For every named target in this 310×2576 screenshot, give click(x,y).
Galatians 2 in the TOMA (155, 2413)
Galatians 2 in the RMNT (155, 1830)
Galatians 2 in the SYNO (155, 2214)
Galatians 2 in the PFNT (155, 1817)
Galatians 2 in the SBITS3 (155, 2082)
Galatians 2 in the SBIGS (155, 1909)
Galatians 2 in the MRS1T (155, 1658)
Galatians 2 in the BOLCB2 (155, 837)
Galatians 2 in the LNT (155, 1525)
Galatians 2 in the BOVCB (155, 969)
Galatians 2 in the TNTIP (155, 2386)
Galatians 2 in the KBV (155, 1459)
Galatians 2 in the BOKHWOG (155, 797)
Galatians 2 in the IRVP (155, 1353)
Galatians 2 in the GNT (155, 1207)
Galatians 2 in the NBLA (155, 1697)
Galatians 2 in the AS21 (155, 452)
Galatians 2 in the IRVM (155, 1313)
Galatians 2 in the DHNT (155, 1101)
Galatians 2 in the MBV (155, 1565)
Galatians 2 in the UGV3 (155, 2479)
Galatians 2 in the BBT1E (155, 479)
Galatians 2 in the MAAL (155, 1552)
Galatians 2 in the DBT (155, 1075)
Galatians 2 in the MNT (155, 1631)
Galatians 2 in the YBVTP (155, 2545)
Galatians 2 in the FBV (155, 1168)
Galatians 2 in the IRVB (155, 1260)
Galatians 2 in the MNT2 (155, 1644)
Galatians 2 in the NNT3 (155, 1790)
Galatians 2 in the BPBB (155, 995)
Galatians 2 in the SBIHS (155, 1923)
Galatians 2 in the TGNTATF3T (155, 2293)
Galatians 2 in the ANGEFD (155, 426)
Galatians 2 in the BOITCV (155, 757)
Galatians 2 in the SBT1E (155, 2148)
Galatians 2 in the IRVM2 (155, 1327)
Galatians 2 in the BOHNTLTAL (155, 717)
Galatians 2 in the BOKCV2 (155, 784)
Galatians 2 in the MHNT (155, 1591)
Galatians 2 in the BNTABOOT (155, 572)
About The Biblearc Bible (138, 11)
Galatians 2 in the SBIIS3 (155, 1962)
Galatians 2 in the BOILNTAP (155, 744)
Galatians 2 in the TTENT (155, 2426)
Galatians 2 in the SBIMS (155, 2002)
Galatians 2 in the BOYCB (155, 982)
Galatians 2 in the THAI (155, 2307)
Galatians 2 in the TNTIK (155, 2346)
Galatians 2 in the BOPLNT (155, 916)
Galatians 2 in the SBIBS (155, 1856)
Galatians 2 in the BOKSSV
******
• [BRIEF] Nothing above should be left out; write out every record exactly.

• [RESPONSE]
For every named target in this 310×2576 screenshot, give click(x,y).
Galatians 2 in the TOMA (155, 2413)
Galatians 2 in the RMNT (155, 1830)
Galatians 2 in the SYNO (155, 2214)
Galatians 2 in the PFNT (155, 1817)
Galatians 2 in the SBITS3 (155, 2082)
Galatians 2 in the SBIGS (155, 1909)
Galatians 2 in the MRS1T (155, 1658)
Galatians 2 in the BOLCB2 (155, 837)
Galatians 2 in the LNT (155, 1525)
Galatians 2 in the BOVCB (155, 969)
Galatians 2 in the TNTIP (155, 2386)
Galatians 2 in the KBV (155, 1459)
Galatians 2 in the BOKHWOG (155, 797)
Galatians 2 in the IRVP (155, 1353)
Galatians 2 in the GNT (155, 1207)
Galatians 2 in the NBLA (155, 1697)
Galatians 2 in the AS21 (155, 452)
Galatians 2 in the IRVM (155, 1313)
Galatians 2 in the DHNT (155, 1101)
Galatians 2 in the MBV (155, 1565)
Galatians 2 in the UGV3 (155, 2479)
Galatians 2 in the BBT1E (155, 479)
Galatians 2 in the MAAL (155, 1552)
Galatians 2 in the DBT (155, 1075)
Galatians 2 in the MNT (155, 1631)
Galatians 2 in the YBVTP (155, 2545)
Galatians 2 in the FBV (155, 1168)
Galatians 2 in the IRVB (155, 1260)
Galatians 2 in the MNT2 (155, 1644)
Galatians 2 in the NNT3 (155, 1790)
Galatians 2 in the BPBB (155, 995)
Galatians 2 in the SBIHS (155, 1923)
Galatians 2 in the TGNTATF3T (155, 2293)
Galatians 2 in the ANGEFD (155, 426)
Galatians 2 in the BOITCV (155, 757)
Galatians 2 in the SBT1E (155, 2148)
Galatians 2 in the IRVM2 (155, 1327)
Galatians 2 in the BOHNTLTAL (155, 717)
Galatians 2 in the BOKCV2 (155, 784)
Galatians 2 in the MHNT (155, 1591)
Galatians 2 in the BNTABOOT (155, 572)
About The Biblearc Bible (138, 11)
Galatians 2 in the SBIIS3 (155, 1962)
Galatians 2 in the BOILNTAP (155, 744)
Galatians 2 in the TTENT (155, 2426)
Galatians 2 in the SBIMS (155, 2002)
Galatians 2 in the BOYCB (155, 982)
Galatians 2 in the THAI (155, 2307)
Galatians 2 in the TNTIK (155, 2346)
Galatians 2 in the BOPLNT (155, 916)
Galatians 2 in the SBIBS (155, 1856)
Galatians 2 in the BOKSSV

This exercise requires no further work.